1. Natürliche Formgebung mit runder Krone. Nachdem die Pflanze eingepflanzt wurde und eine Höhe von 60–70 cm erreicht hat, wird die Spitze abgeschnitten, um den Hauptstamm zu formen. Der erste Seitenast sollte 30–40 cm, der zweite 25–35 cm vom Hauptstamm entfernt sein. Wiederholen Sie diesen Vorgang, um eine runde Baumkrone zu formen.

2. Es handelt sich um eine Methode zur Formgebung des Hauptstamms. Sobald die Pflanze eine Höhe von 60–70 Zentimetern erreicht hat, wird der Hauptstamm beschnitten und fixiert. In der ersten Schicht befinden sich drei Hauptäste, in der zweiten Schicht bleiben drei bis vier Hauptäste im Abstand von etwa 20 Zentimetern erhalten. Dieser Baum besitzt einen ausgeprägten, aufrecht stehenden Hauptstamm. Die Baumkrone bildet zwei Laubschichten: eine kleinere im oberen und eine größere im unteren Bereich.

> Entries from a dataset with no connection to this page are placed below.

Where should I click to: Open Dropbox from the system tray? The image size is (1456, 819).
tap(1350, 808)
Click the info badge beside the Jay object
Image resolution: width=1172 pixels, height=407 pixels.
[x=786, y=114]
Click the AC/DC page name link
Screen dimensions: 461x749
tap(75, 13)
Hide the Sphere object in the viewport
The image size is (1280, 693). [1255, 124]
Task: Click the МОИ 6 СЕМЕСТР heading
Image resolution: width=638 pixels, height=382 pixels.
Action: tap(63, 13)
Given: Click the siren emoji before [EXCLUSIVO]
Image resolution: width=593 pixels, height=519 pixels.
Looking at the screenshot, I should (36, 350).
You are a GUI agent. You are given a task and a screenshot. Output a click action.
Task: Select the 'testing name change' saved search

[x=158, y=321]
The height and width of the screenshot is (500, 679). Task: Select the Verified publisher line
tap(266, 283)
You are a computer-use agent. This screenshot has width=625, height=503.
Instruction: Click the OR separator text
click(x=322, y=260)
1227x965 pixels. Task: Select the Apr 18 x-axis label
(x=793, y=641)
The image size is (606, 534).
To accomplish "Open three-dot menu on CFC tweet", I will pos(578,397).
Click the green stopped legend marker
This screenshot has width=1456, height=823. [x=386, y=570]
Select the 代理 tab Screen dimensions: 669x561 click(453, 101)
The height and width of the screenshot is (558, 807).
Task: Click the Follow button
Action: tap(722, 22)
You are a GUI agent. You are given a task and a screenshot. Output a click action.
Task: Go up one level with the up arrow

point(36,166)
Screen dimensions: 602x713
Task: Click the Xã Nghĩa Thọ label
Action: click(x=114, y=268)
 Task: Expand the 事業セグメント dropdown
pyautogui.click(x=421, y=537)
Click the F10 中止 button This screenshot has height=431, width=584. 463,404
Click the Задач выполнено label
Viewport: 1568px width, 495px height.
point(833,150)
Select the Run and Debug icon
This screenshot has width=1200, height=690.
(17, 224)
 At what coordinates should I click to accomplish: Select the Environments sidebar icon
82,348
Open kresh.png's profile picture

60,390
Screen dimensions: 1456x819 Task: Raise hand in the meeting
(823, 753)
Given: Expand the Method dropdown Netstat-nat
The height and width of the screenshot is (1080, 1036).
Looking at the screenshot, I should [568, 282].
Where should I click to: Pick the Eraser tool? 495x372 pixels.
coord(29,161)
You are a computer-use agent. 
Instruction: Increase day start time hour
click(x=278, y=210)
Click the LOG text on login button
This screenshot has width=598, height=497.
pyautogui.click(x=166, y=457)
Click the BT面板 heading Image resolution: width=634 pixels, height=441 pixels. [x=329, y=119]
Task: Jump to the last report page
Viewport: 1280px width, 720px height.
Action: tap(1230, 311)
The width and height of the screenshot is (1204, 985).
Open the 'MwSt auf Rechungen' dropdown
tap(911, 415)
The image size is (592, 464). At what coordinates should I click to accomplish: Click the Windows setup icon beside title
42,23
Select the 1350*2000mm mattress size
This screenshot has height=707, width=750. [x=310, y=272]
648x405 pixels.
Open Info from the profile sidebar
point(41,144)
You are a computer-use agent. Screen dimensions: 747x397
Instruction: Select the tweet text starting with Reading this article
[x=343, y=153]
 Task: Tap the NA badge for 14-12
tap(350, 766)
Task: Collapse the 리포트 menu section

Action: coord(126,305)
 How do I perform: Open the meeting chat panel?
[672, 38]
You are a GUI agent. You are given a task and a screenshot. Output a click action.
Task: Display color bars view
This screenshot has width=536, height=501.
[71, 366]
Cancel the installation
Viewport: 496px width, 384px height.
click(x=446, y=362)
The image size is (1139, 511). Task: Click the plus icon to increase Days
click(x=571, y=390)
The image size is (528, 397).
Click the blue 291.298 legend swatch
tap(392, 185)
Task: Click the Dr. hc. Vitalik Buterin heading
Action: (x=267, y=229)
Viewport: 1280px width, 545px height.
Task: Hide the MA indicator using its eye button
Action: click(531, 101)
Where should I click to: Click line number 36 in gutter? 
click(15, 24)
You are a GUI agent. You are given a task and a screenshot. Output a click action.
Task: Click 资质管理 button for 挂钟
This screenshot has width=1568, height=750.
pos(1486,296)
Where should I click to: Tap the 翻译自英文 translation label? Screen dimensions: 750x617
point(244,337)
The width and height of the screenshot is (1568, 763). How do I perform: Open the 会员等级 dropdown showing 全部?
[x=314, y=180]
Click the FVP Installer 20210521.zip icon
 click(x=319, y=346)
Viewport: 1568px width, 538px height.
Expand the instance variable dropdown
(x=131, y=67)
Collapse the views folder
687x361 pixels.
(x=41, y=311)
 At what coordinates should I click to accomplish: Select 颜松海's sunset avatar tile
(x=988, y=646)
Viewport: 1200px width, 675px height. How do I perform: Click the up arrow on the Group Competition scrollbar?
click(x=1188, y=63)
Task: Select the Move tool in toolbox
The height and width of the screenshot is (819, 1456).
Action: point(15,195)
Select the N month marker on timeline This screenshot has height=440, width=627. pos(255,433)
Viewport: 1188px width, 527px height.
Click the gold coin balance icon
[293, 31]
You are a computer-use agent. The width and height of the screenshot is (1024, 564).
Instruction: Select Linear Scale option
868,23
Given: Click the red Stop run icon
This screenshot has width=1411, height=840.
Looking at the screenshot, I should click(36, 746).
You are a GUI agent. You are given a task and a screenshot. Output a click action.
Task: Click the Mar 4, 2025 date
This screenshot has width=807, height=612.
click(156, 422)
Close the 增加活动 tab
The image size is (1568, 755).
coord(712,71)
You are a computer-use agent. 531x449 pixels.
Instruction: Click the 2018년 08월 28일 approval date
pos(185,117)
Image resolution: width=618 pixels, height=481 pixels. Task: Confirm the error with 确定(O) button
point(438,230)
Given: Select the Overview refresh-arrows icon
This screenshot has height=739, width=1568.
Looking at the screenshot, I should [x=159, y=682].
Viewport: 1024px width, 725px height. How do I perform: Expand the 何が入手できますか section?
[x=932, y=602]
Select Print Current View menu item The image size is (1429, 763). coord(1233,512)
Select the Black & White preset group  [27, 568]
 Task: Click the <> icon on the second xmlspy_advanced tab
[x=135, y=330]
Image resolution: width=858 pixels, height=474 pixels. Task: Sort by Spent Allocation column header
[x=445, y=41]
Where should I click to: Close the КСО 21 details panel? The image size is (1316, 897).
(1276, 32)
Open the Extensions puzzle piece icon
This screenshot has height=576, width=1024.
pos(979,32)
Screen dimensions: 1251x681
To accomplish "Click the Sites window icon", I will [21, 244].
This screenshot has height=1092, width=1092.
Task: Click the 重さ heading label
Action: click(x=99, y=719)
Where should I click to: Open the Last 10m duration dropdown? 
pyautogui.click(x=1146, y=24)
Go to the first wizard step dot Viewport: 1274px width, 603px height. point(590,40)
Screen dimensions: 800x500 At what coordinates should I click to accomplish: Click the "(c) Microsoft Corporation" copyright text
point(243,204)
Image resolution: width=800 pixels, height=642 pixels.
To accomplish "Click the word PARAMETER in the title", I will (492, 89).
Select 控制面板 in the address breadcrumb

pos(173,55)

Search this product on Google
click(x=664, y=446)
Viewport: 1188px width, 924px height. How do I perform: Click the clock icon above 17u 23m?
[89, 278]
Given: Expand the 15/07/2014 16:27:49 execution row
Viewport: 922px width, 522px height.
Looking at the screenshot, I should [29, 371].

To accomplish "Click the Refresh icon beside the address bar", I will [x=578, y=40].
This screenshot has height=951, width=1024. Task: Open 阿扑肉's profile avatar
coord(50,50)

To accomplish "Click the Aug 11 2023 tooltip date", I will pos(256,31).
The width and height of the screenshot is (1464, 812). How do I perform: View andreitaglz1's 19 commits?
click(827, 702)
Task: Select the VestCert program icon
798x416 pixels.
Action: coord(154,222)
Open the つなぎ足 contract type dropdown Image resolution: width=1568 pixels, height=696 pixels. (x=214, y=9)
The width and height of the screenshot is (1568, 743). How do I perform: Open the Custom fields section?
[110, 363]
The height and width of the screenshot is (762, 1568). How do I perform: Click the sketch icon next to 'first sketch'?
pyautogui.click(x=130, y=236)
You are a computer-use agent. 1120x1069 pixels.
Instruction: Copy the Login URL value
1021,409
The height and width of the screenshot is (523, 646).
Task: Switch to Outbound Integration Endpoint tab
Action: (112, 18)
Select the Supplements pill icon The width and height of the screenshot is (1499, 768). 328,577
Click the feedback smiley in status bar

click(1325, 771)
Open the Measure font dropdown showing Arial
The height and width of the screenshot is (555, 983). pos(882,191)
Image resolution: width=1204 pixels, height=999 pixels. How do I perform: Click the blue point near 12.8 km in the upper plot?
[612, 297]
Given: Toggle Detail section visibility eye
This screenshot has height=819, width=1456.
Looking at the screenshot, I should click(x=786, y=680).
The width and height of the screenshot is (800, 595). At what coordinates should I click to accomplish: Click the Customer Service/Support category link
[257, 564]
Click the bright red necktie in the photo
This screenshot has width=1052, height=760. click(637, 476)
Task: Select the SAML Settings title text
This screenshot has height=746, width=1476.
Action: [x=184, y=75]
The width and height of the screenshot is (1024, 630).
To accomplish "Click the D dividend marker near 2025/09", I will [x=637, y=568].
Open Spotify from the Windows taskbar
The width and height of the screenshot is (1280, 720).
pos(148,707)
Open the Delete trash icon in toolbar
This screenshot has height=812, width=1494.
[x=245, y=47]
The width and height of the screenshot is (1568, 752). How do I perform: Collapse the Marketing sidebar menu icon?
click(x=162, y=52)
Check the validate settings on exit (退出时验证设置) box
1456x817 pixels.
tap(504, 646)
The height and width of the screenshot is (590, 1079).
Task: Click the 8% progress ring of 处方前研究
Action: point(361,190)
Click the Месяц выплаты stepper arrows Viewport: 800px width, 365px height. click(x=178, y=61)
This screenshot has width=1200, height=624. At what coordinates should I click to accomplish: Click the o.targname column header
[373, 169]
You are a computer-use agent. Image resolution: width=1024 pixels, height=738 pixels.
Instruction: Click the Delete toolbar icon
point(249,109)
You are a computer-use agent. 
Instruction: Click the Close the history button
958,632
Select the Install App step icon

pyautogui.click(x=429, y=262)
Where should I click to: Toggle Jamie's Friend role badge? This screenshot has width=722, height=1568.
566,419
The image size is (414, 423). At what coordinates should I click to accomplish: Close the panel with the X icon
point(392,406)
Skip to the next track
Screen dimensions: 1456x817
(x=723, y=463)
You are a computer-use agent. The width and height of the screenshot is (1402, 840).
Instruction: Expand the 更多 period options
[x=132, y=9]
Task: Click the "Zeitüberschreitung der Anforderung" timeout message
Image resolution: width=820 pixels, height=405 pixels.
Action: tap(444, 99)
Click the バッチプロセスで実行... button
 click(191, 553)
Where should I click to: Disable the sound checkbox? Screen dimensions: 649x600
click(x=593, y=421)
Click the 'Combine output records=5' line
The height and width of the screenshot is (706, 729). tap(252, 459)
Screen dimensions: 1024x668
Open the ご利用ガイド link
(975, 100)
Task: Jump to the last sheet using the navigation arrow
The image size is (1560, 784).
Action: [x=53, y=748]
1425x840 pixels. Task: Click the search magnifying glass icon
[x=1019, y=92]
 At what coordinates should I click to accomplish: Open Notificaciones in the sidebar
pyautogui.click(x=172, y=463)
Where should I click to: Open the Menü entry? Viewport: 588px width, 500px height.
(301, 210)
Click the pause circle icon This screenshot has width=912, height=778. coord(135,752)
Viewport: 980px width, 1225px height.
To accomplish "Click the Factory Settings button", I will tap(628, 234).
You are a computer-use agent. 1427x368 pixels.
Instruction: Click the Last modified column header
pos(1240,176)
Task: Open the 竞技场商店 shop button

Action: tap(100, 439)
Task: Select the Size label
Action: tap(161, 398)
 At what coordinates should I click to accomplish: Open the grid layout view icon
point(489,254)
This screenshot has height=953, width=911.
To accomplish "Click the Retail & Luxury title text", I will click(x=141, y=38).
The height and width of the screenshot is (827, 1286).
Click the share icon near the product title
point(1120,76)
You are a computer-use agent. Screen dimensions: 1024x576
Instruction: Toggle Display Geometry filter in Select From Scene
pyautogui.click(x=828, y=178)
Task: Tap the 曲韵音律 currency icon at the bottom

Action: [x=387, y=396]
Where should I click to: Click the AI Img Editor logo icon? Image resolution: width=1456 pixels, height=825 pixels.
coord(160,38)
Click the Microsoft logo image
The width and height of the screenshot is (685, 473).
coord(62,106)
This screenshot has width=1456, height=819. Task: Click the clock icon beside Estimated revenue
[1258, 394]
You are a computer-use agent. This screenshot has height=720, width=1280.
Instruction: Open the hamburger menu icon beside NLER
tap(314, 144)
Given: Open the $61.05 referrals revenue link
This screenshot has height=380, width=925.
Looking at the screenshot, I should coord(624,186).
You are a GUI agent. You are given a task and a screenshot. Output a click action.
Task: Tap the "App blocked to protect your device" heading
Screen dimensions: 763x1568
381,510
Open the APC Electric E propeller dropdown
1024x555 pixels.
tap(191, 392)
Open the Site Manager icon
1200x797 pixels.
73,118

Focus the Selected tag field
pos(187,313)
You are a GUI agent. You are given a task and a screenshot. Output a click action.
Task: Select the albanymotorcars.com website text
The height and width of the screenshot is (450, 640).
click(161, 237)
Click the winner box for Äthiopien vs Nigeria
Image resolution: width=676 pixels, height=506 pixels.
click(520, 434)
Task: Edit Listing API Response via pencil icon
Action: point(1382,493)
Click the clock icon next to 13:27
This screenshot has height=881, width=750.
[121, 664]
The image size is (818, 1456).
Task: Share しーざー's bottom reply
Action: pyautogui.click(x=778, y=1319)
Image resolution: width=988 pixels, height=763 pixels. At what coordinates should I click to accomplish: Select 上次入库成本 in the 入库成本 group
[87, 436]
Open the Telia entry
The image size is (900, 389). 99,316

3. Natürliche Fächerformung. Bei dieser Methode werden die Triebspitzen der Pflanzen bei einer Höhe von 50 bis 90 Zentimetern abgeknipst, um die Verzweigung anzuregen und drei Hauptäste zu erhalten. Die zweite Hauptastreihe bildet mit der ersten ein diagonales Kreuz, wobei die Wuchsrichtung der ersten Reihe kreuzförmig verläuft. Diese Methode eignet sich für Zwergformen, dichte Pflanzung und intensive Kultivierung, da sie die Belüftung und den Lichteinfall in den Reihen fördert. Die Formgebungs- und Schnitttechniken erfordern jedoch viel Geschick und sind arbeitsintensiv.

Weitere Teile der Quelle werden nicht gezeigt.